begin Provided text

On Fri, Jun 22, 2018 at 12:15:11PM +1000, Nicholas Piggin wrote:
> On Thu, 21 Jun 2018 14:28:22 -0700
> Matthew Wilcox <wi...@infradead.org> wrote:
> >  static int alloc_context_id(int min_id, int max_id)
...
> > -   spin_lock(&mmu_context_lock);
> > -   err = ida_get_new_above(&mmu_context_ida, min_id, &index);
> > -   spin_unlock(&mmu_context_lock);
...
> > @@ -182,13 +148,11 @@ static void destroy_contexts(mm_context_t *ctx)
> >  {
> >     int index, context_id;
> >  
> > -   spin_lock(&mmu_context_lock);
> >     for (index = 0; index < ARRAY_SIZE(ctx->extended_id); index++) {
> >             context_id = ctx->extended_id[index];
> >             if (context_id)
> > -                   ida_remove(&mmu_context_ida, context_id);
> > +                   ida_free(&mmu_context_ida, context_id);
> >     }
> > -   spin_unlock(&mmu_context_lock);
> >  }
> >  
> >  static void pte_frag_destroy(void *pte_frag)
> 
> This hunk should be okay because the mmu_context_lock does not protect
> the extended_id array, right Aneesh?

That's my understanding.  The code today does this:

static inline int alloc_extended_context(struct mm_struct *mm,
                                         unsigned long ea)
{
        int context_id;

        int index = ea >> MAX_EA_BITS_PER_CONTEXT;

        context_id = hash__alloc_context_id();
        if (context_id < 0)

end Provided text
begin Data provided

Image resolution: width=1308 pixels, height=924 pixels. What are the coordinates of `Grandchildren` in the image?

end Data provided
begin Data provided

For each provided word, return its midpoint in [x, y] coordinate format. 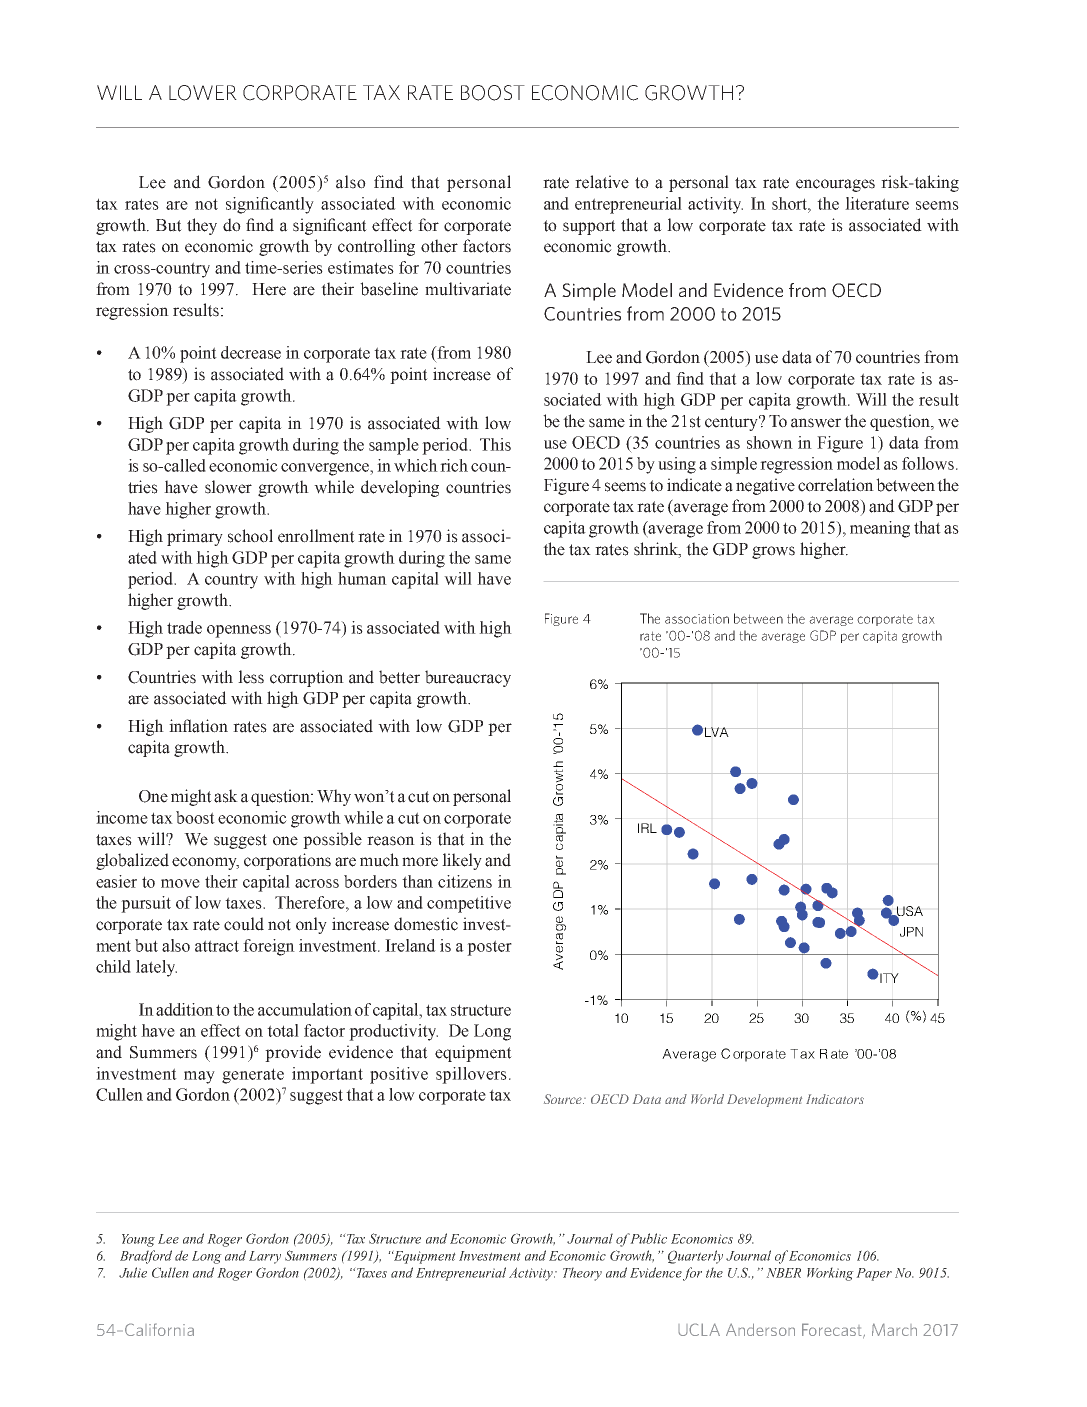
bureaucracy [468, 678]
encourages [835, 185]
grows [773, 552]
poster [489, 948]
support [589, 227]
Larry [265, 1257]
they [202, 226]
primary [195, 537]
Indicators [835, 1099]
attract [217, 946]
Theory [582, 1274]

end Data provided

» Task brief
Continue the email thread about dropping mmu_context_lock from the context ID code, picking up right after its last line.

» Response to the exercise
                return context_id;

        VM_WARN_ON(mm->context.extended_id[index]);
        mm->context.extended_id[index] = context_id;

so it's not currently protected by this lock.  I suppose we are currently
protected from destroy_contexts() being called twice simultaneously, but
you'll notice that we don't zero the array elements in destroy_contexts(),
so if we somehow had a code path which could call it concurrently, we'd
be seeing warnings when the second caller tried to remove the context
IDs from the IDA.  I deduced that something else must be preventing
this situation from occurring (like, oh i don't know, this function only
being called on process exit, so implicitly only called once per context).

> Reviewed-by: Nicholas Piggin <npig...@gmail.com>

Thanks.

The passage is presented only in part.